▶ **GOAL**: Rewrite these lines as a numbered list, skipping any blank lines and leaving out the pictures.

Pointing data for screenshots
-*-*-
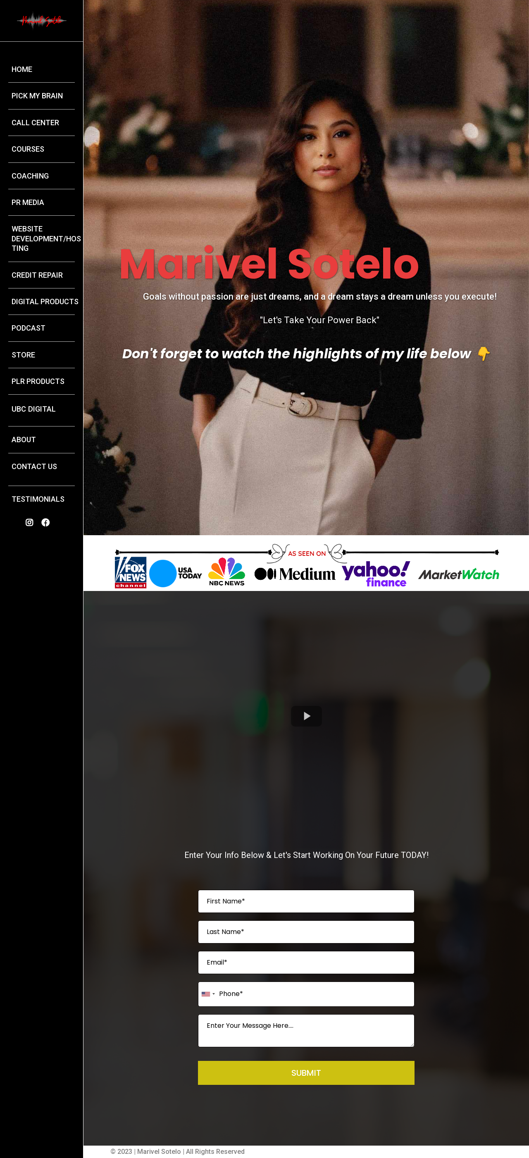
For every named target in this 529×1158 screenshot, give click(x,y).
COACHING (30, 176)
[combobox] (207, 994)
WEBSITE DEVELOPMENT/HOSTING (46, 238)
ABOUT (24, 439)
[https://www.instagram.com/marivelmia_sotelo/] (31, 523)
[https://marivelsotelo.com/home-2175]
-*-*-
▶ **COMPLETED EXERCISE**:
1. For every named target in this 529×1158 screenshot, give click(x,y).
2. COACHING (30, 176)
3. [combobox] (207, 994)
4. WEBSITE DEVELOPMENT/HOSTING (46, 238)
5. ABOUT (24, 439)
6. [https://www.instagram.com/marivelmia_sotelo/] (31, 523)
7. [https://marivelsotelo.com/home-2175]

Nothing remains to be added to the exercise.